One particular quiet Saturday afternoon, Tony and I were alone in the bar and I was stocking my cooler. I was feeling pretty low as I had applied for the bar manager position to my boss and I lost out to one of the waitresses that had a $3,000 botched boob job. I am not kidding, one was literally higher than the other, but she made it work somehow. Tony liked to call her ‘Discount Barbie Doll’ and she loved it.
“So you feeling blue about losing to what’s her face?”
“Yeah … I really needed that raise and to learn more about the biz.”
“Aaaaaaaaaa! You’re too good for this place, you’ll get that job someday, just suck it up, and you’ll be fine.”

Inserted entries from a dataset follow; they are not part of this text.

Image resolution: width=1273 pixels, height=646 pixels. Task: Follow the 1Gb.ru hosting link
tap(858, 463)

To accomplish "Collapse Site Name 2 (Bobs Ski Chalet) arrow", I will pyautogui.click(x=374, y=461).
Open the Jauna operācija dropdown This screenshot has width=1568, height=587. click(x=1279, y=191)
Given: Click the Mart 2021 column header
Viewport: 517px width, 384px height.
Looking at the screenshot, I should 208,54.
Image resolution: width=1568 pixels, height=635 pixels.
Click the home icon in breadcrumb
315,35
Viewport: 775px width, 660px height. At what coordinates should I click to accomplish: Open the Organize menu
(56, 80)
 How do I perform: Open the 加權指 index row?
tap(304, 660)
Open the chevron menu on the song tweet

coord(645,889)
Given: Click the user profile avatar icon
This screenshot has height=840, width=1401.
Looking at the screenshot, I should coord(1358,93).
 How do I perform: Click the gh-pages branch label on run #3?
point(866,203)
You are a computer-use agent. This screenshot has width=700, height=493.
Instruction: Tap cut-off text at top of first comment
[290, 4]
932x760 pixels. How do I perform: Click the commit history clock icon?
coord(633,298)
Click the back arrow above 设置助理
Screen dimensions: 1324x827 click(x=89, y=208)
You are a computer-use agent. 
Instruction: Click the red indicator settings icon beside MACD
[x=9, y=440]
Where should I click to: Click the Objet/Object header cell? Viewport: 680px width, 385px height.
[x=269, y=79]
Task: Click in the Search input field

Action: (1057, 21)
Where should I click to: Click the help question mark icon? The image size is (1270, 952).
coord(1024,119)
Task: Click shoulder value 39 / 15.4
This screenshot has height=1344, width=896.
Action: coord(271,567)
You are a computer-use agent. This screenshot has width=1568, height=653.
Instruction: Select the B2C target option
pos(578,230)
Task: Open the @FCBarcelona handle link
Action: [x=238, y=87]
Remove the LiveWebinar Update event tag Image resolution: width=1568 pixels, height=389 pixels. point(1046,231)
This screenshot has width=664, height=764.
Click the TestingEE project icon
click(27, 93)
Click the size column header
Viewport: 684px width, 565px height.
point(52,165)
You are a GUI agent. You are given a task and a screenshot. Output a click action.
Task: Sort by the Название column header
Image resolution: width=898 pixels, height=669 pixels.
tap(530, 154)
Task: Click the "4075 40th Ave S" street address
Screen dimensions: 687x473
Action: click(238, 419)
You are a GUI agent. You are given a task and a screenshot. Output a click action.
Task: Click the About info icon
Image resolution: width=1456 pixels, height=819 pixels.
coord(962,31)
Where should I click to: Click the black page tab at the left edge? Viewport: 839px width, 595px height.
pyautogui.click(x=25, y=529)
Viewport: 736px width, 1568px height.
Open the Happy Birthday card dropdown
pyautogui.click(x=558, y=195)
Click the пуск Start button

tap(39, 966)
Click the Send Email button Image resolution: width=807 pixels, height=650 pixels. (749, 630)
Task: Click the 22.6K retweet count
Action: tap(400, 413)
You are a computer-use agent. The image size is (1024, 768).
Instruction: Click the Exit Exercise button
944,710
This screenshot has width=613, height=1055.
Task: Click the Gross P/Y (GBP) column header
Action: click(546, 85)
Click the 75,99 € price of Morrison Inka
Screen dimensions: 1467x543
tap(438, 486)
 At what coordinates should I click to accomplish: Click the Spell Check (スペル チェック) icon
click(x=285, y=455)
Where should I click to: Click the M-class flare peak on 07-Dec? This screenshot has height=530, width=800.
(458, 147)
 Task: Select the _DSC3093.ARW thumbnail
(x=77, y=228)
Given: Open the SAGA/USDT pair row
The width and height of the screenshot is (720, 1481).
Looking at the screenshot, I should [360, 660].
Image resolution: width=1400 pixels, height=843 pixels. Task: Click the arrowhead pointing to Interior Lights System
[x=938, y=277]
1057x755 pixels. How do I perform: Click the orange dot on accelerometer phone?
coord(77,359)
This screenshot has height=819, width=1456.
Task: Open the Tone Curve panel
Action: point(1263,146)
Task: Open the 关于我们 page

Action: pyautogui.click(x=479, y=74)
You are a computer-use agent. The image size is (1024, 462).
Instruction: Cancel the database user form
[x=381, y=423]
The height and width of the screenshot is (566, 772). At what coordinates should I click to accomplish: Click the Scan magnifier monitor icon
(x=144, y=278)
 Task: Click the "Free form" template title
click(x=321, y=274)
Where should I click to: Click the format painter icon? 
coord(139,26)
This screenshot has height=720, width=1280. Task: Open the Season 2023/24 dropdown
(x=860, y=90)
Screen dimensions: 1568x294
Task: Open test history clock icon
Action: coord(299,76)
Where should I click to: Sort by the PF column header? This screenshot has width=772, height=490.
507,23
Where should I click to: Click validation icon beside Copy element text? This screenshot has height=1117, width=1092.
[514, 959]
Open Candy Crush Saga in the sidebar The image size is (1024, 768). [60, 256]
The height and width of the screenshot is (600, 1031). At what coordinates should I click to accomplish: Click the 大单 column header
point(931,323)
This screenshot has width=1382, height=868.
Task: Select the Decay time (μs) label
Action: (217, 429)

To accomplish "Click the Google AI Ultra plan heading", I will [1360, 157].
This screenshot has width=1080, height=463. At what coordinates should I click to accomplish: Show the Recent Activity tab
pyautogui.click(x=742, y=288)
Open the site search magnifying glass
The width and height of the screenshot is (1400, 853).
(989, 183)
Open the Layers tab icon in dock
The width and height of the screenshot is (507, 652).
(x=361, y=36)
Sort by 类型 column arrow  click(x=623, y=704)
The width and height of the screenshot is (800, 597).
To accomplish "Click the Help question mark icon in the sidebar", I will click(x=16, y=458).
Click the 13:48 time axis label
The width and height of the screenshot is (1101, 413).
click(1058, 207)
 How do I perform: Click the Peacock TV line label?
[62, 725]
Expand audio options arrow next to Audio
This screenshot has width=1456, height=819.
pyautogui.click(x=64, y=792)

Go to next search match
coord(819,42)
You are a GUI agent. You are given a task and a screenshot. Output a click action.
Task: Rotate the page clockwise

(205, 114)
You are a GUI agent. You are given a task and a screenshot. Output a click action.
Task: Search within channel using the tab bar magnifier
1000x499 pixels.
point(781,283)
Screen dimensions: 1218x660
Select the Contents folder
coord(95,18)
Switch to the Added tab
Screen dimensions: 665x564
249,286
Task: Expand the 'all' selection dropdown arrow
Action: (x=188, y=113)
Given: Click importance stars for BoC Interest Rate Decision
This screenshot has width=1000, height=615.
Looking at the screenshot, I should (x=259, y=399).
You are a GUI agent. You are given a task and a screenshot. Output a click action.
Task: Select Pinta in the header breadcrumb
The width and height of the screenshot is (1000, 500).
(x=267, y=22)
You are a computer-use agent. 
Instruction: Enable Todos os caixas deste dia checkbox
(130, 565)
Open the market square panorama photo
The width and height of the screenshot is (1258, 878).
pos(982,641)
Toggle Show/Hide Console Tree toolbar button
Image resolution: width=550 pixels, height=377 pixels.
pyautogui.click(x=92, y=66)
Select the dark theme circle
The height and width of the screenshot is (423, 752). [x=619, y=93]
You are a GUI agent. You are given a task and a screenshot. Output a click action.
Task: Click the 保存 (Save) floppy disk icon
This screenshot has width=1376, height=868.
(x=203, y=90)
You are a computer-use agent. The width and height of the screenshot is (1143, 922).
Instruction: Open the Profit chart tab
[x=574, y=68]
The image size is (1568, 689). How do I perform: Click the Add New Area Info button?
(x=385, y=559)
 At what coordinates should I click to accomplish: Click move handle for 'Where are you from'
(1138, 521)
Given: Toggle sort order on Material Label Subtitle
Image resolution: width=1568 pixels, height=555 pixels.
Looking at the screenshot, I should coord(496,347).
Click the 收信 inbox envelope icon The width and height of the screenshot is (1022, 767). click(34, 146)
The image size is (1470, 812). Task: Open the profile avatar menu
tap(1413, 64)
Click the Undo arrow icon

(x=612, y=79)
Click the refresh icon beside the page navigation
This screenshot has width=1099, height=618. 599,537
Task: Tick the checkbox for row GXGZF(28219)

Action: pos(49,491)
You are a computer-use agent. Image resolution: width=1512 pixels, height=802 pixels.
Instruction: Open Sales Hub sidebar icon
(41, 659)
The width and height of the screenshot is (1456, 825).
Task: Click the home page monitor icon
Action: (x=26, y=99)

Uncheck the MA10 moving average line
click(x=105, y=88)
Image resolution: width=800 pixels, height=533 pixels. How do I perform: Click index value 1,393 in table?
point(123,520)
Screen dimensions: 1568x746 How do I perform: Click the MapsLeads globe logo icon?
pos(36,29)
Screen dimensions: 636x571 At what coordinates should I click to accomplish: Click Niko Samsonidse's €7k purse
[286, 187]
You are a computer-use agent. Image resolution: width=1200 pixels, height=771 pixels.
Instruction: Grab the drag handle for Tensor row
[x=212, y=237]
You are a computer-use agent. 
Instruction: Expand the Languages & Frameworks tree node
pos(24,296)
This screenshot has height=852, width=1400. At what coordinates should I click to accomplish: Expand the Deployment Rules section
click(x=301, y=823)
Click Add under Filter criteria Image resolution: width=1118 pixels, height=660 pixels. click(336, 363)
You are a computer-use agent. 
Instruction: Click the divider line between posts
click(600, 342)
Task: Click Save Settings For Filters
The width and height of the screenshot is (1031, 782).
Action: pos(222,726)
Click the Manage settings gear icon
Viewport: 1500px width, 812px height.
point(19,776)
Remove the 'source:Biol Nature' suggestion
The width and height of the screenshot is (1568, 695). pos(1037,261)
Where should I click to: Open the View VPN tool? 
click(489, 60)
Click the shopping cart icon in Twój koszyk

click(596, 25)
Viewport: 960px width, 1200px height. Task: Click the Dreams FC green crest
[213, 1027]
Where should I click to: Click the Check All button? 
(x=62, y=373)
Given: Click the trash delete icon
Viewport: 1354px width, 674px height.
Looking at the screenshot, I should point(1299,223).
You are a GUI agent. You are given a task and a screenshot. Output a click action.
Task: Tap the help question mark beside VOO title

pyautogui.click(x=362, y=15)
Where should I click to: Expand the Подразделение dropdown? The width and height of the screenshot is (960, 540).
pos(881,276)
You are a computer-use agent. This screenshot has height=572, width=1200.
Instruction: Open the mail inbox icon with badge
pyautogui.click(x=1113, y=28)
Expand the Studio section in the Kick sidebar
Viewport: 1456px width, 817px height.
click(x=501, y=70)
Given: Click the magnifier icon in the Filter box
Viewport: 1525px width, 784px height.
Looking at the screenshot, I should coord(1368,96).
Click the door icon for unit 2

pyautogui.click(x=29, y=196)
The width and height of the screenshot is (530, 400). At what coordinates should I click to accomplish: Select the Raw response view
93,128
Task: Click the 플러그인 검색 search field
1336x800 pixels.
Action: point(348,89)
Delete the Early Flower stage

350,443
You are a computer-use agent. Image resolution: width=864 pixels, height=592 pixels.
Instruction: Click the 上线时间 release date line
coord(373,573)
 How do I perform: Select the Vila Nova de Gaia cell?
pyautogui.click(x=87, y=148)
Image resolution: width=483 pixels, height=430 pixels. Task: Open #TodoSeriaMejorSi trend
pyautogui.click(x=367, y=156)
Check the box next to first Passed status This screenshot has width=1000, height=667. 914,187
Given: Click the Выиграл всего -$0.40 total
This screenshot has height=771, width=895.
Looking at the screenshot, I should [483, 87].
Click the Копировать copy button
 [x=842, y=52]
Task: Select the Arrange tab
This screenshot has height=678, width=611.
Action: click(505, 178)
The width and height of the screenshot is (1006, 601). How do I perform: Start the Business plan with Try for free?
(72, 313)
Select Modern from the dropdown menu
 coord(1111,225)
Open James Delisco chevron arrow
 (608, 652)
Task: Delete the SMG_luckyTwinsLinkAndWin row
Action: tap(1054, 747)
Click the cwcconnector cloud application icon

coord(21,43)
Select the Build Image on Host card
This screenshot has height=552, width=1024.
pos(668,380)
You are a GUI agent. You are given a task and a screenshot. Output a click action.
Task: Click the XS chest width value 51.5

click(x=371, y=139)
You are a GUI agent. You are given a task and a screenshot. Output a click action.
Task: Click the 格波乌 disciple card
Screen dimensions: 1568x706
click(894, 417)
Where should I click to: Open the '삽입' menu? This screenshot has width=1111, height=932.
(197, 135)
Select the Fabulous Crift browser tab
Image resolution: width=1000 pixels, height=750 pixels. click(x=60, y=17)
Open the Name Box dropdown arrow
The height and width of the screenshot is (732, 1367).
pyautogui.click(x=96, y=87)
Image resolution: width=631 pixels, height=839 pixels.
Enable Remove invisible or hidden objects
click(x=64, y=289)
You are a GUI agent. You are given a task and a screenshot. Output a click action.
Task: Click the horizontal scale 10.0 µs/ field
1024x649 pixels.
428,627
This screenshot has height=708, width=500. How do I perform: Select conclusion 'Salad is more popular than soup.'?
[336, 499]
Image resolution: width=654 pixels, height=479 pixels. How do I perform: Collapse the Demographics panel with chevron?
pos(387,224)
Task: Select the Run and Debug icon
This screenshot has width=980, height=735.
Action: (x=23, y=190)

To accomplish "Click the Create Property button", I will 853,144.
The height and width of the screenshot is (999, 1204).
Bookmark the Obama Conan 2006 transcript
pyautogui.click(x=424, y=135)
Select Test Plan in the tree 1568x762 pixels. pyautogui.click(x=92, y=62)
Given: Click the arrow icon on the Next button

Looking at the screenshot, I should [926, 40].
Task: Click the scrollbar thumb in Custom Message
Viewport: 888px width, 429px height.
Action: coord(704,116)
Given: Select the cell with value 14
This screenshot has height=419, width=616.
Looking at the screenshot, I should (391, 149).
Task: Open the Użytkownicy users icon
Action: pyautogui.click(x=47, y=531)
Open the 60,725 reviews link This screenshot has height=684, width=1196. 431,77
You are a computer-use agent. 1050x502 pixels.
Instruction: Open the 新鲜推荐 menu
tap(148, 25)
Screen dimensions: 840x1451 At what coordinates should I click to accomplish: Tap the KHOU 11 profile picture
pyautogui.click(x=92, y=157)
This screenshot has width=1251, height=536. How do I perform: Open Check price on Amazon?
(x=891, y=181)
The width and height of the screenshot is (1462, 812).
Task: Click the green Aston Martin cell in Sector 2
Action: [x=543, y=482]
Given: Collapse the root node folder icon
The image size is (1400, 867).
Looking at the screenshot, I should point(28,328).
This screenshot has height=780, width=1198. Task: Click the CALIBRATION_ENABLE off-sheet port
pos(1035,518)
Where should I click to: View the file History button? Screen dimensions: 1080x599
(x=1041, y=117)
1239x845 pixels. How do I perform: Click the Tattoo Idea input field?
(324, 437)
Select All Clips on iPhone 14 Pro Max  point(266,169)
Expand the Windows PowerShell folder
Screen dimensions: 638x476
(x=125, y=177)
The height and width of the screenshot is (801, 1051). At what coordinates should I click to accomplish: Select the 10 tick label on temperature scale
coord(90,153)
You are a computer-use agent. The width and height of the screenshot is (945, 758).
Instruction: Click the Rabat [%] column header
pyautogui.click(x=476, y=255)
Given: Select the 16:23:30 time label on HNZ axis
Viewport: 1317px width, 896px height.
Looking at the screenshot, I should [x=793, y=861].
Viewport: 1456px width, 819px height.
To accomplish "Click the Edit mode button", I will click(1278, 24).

I went about my day dragging my feet as I watched the boss training his new manager. Tony stayed all day as he often did, cracked jokes, told stories, drank his beer, and threw me his keys. I couldn’t laugh that day and I was a pathetic sight as I pouted in silence.
Then Tony suddenly asked me to turn up the jukebox as he got up from his bar stool and pumped a few loonies into the machine. I obliged and watched him stagger to the dance floor. He stood there and waited for his songs to play as he yelled, “Sharon, you’re damned if you do and you’re damned if you don’t! This is for you!”
The familiar intro to Michael Jackson’s song “Beat It” began to play. Tony then went into the clumsiest, most unco-ordinated break dance I had ever seen. I stood there and shook my head as I fought the urge to laugh. After he had a few stumbles and groans, I lost it and burst into laughter.
When the song was over, it played again and he continued on his mission to make me laugh and help me forget about my woes. After the fourth repeat of the song, he staggered back to his bar stool and smiled at me as I keeled over from laughing.
“Beer me, I’m thirsty,” as he huffed and puffed and struggled for his breath. I poured his pint and looked at this large man that nearly gave himself a heart attack just to make me laugh.
“Thanks Tony, I needed that.”
“Like I said kid, you’re damned if you do and you’re damned if you don’t … Pass me the peanuts.”
To this day, it is still one of those insignificant pieces of advice that always makes me smile.